Does impending spring weather make you feel like painting your home? Choosing the right paint roller can make a big difference to the speed and quality you achieve.
In the world of painting, the part of a roller that holds paint is called a refill, and lab tests show that the best roller refills cut down on trips to the paint tray by about 30 per cent.
Speed is one reason rollers are used to spread most interior paint than any other method. And even though they also create a more even surface than anything else other than a brush, rollers haven’t been around as long as you’d think.
Toronto inventor Norman Breakey changed the painting world forever by inventing the paint roller after the Second World War, but he didn’t make any money from the idea of putting an absorbent cylinder on a handle. It’s too bad, because plenty of other people have cashed in on his idea over the decades.
Paint rollers do what every good tool does. They boost efficiency, enhance results and reduce the amount of skill required for success. And the trick to getting the most out of roller refills is selection.
The fuzziness factor
“Nap” is the degree of fuzziness on a roller. The smoother the surface you’re painting and the glossier the paint involved, the shorter the nap on a refill should be.
This means you’ll find everything from napless foam refills for jobs that have to be as refined as a new car, all the way to shaggy one-inch-long nap refills for rough concrete, stucco or cinder block walls.
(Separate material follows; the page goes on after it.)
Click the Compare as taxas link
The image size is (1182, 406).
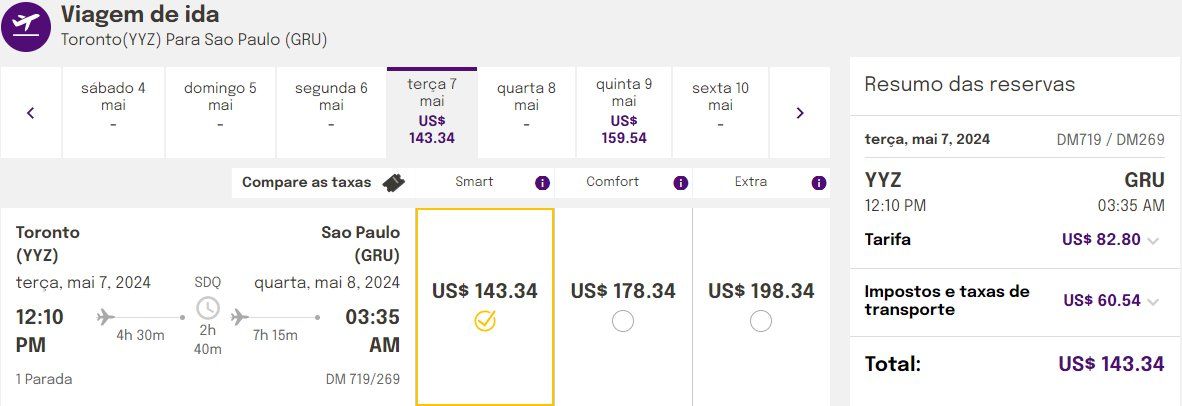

One-third of professional painters choose either a 3/8-inch (10 millimetre) or 5/8-inch (15 mm) nap length, with more than 80 per cent also choosing lint-free roller refills.
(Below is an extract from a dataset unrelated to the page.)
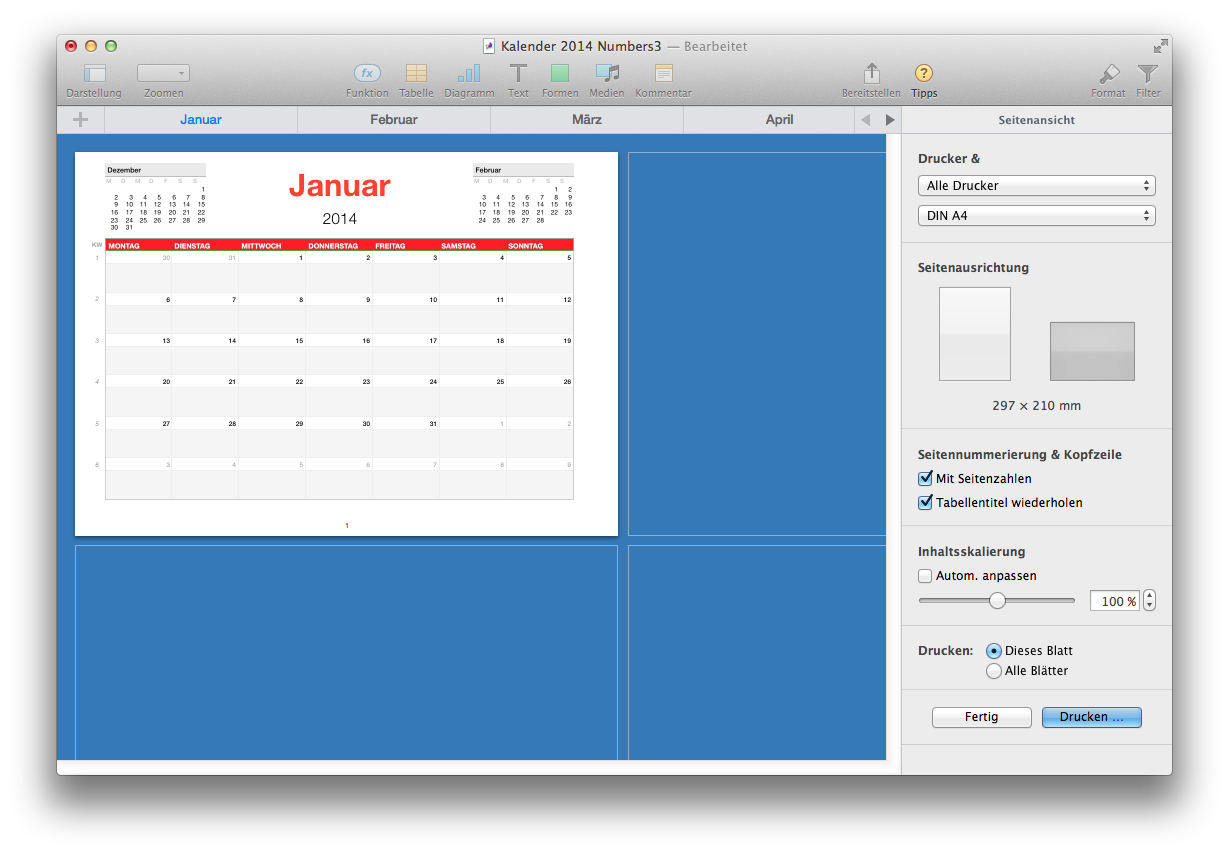The image size is (1229, 854).
Task: Add a text box with Text tool
Action: click(518, 74)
Then there’s the issue of refill composition.
The most popular paint roller refills are made of either polyester fibre or a lint-free acrylic and nylon blend. Fibre diameter is a crucial but little-known criterion for paint roller performance, and you can see that fact in test results conducted right here in Canada.
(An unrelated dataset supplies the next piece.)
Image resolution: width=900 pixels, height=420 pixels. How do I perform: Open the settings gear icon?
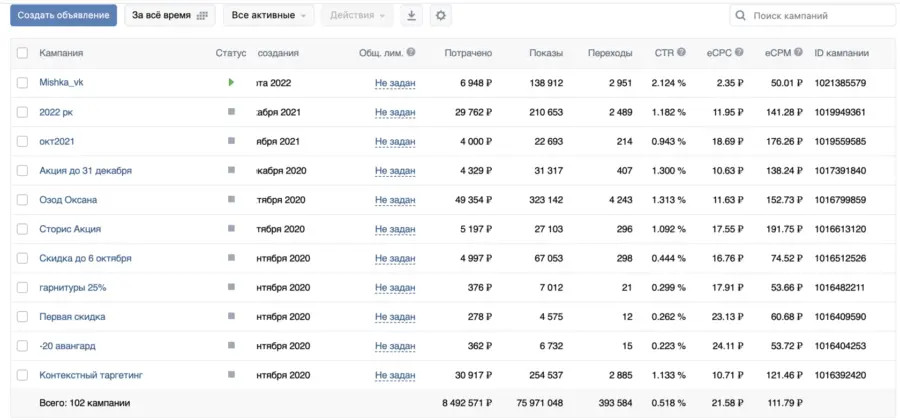pyautogui.click(x=441, y=16)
Back in 2008, a new procedure was established by the American Society for Testing Materials (ASTM International) to assess the real-world performance of paint roller refills. The new test was created by Randy Gerrits of Dynamic Paint Products and Ron Rau of the Alberta Research Council and it was used to compare the performance of eight different types of rollers from six different manufacturers.
The bottom line was more significant than I would have ever expected.
According to tests, the best lint-free rollers delivered an average of 203 grams of paint per loading, versus 154 grams for the lowest. That’s 32 per cent fewer trips from the wall to the paint tray.
Similar results were discovered with microfibre refills. The top contender rolled out 175 grams of paint compared to 130 grams, or 34 per cent more.
The first dry spot from the lowest performing roller happened after just 12 feet of rolling, compared to a whopping 27 feet of roll before the first dry spot appeared on the best roller.
Most painters head back to the tray when a roller is delivering about 75 per cent coverage, and that happened after 47 feet of rolling in the test for the top performing refill, the Dynamic Microfibre. This compared with 38 feet for the lowest performing model. That’s a 23 per cent advantage for the best refill.
It’s no coincidence these top numbers were delivered by the roller with the finest fibres. The finer the fibres, the more surface area they have, and the more paint a roller can hold.
DIY success often comes down to the quality of tools and supplies you choose. And while choosing roller refills is only one of the painting decisions you make, it may turn out to be one of the most important.